Book Review: Ghostboy, Chameleon and the Duke of Graffiti

Ghostboy

Ghostboy, Chameleon and the Duke of Graffiti – Olivia Wildenstein – Smashwords – Published 8 April 2015

♥♥♥♥

Synopsis

Some endings are inevitable, but so are some stories.

Cora Matthews, the principal’s gloomy goth daughter, is not exactly popular Duke Meyer’s type. Still, Duke finds himself inexplicably drawn to her dark eyes and mysterious manner. She makes it clear she doesn’t return his admiration, but when a burst appendix lands Duke in the hospital, he and Cora will be forced to come together by the most unlikely intermediary: her eight-year-old brother, Jaime.

Duke learns Jaime has brain cancer and little chance of long-term survival. He admires the kid’s plucky positivity and wild imagination and offers to write a story about Jaime’s make-believe superheroes. So begins an epic tale—that of Ghostboy, Chameleon, and the Duke of Graffiti—and a deep friendship between Duke and Jaime.
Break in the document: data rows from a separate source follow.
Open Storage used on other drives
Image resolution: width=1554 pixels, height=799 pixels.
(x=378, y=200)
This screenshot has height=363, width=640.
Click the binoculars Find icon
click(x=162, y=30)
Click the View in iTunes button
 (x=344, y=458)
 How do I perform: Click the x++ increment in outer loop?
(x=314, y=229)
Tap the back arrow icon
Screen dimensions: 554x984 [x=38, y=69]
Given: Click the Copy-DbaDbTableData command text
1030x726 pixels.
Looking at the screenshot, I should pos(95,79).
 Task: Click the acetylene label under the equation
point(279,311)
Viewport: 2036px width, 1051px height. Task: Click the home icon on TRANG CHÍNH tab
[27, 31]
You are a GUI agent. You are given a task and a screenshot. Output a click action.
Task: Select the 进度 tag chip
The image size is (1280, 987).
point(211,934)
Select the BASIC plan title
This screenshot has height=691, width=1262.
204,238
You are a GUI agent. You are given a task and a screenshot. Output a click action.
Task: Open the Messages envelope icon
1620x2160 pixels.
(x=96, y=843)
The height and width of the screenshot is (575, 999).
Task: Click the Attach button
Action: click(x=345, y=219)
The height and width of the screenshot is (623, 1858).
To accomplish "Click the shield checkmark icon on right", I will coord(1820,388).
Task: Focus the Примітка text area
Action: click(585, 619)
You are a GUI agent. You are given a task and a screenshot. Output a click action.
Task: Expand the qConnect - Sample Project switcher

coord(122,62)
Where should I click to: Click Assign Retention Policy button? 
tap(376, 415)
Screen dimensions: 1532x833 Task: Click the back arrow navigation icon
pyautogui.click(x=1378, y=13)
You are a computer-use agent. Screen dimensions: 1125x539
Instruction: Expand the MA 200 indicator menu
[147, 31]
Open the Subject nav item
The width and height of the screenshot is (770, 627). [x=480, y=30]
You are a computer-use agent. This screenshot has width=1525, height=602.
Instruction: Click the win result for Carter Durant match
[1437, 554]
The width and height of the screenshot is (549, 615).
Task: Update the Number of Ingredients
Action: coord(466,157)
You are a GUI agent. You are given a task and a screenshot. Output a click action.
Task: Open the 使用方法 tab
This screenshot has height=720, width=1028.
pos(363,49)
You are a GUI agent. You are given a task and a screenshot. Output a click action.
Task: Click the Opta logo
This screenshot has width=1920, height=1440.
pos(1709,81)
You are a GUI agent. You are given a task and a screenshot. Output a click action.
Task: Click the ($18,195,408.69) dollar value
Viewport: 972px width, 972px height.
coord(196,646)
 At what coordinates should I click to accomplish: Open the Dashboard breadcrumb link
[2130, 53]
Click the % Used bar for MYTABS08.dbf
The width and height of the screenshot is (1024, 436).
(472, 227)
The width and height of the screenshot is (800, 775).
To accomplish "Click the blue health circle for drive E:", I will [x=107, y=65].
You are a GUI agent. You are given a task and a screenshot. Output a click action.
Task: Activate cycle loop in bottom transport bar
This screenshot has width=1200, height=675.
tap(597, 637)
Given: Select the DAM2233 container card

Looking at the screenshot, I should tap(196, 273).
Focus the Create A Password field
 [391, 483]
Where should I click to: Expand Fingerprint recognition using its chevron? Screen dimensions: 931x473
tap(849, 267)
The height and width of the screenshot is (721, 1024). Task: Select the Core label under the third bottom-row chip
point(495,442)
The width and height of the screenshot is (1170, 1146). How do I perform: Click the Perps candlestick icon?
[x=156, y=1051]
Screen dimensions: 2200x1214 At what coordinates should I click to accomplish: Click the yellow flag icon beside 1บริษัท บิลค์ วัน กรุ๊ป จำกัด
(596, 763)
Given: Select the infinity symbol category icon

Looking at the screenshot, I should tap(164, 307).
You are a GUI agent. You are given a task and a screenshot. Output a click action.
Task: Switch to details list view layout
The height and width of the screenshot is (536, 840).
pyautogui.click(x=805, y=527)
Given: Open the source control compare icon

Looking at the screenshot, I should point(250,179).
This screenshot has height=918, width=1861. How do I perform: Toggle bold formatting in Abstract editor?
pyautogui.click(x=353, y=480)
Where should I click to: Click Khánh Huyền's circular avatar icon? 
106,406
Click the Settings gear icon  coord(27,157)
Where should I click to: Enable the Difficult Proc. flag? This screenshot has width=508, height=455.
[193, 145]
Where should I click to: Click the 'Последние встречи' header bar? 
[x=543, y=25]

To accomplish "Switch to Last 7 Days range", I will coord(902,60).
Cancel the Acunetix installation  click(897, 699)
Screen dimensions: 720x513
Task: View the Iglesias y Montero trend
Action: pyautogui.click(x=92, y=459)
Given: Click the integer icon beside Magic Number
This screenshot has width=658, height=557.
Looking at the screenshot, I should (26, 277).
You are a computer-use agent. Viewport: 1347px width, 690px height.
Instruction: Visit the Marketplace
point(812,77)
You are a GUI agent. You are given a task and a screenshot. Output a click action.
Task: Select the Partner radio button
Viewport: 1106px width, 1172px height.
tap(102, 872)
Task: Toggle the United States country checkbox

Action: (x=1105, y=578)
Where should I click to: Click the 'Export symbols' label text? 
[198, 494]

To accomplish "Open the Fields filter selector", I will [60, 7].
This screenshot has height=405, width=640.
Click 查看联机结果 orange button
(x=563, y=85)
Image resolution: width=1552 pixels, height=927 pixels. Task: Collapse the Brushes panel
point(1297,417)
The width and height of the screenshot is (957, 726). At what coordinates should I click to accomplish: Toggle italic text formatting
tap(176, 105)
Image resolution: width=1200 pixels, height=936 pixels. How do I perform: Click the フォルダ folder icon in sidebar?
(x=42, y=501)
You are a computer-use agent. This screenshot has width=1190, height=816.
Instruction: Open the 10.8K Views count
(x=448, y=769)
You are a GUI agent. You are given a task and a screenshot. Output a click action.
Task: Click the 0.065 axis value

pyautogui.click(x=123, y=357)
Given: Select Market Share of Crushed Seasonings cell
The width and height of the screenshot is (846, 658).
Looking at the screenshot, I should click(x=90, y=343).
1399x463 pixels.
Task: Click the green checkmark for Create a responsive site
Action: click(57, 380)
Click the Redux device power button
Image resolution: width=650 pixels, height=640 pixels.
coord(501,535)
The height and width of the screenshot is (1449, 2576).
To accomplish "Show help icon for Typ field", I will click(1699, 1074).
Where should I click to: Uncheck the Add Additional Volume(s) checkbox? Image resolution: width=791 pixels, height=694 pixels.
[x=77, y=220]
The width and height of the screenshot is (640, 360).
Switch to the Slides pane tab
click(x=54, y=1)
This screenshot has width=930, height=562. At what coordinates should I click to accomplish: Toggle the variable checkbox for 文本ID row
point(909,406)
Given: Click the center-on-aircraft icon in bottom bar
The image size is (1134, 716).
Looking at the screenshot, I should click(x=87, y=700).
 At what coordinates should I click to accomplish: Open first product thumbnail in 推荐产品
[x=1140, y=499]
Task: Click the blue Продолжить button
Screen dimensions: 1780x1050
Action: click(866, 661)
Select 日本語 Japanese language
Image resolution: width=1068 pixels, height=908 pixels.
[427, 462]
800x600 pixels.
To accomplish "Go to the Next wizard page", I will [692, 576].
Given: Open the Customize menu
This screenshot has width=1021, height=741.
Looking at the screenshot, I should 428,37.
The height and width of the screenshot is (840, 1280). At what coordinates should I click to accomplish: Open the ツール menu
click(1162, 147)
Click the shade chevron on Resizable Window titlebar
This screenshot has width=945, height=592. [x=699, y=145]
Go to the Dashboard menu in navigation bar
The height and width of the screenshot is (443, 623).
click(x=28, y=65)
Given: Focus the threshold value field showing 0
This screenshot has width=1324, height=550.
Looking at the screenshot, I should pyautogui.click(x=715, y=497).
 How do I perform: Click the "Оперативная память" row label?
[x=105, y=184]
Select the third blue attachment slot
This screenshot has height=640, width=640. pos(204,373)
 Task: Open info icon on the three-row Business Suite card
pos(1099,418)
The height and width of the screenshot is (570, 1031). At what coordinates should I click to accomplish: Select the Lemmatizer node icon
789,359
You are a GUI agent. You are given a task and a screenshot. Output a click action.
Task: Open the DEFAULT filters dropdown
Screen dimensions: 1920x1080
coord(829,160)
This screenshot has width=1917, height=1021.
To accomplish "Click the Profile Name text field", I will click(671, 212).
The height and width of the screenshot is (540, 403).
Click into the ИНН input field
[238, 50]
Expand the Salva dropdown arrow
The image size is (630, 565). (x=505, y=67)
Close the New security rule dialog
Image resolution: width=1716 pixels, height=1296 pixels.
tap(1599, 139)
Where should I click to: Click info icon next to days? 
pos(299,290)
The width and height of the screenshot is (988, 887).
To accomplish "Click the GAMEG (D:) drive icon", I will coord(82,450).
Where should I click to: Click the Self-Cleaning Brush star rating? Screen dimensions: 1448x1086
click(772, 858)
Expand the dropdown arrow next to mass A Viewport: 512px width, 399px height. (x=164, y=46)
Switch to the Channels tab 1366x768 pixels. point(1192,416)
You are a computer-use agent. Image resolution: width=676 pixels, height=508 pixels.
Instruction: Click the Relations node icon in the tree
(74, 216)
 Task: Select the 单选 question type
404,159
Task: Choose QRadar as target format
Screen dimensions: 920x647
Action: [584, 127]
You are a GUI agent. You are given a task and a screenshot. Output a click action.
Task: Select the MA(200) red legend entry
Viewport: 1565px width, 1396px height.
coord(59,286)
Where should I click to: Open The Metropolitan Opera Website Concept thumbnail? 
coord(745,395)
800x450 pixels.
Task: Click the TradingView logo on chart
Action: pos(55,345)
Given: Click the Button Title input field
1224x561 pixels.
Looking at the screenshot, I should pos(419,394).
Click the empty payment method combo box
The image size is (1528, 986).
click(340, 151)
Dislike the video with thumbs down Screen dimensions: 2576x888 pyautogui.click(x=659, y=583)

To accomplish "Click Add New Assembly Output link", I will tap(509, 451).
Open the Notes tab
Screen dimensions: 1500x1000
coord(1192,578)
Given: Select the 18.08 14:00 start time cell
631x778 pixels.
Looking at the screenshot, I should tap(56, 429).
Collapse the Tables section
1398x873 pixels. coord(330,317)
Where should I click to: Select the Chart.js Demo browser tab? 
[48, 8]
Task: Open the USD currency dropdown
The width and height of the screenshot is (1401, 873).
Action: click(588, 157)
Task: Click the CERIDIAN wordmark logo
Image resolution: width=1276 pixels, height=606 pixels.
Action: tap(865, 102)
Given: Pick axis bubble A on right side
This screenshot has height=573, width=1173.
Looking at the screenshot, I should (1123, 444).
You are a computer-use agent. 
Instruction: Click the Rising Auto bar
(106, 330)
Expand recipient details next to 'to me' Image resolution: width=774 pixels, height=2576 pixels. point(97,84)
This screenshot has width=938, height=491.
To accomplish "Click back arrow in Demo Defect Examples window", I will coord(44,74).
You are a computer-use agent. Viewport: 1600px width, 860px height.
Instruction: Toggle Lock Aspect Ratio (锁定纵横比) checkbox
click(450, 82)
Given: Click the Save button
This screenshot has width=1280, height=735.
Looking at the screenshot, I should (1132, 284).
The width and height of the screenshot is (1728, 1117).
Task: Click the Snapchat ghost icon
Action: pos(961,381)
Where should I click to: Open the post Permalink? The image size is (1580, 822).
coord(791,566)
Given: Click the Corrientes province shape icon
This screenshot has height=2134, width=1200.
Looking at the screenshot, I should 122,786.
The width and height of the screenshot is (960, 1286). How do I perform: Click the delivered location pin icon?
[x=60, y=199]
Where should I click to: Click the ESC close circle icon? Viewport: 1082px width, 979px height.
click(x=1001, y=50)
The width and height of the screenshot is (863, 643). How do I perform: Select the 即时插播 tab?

Despite their outward differences, Cora and Duke bond over their affection for Jaime, but unintended betrayal and Jaime’s advancing disease threaten to derail their blossoming romance before it can truly take root.

My thoughts

A beautiful story. It took me over half the book to become truly connected to the characters and invested in the plot, but it was totally worth it for the sweet and touching end.

Duke has it all: cool friends, a wealthy and stable family, good grades, popularity, and a chance to make it into the elite secret club at his school. But when he is caught performing the prank that will gain him entrance into the Alphas (previously mentioned secret club), he is sentenced to a month’s community service cleaning the school. These after-school cleaning sessions throw him into the path of Cora Matthews – goth girl, principal’s daughter and the one girl who is determined to have nothing to do with Duke. Duke is intrigued but easily distracted by the challenge of gaining a second chance at the Alphas and the cheerleader who clearly wants him (yes, you may insert eye roll here). When a burst appendix lands him in hospital Duke is offered an insight into Cora’s life and why she hides herself from the world. Her brother, Jaime, has brain cancer. Duke and Jaime form a strong friendship, and so begins the adventures of Ghostboy, Chameleon and the Duke of Graffiti.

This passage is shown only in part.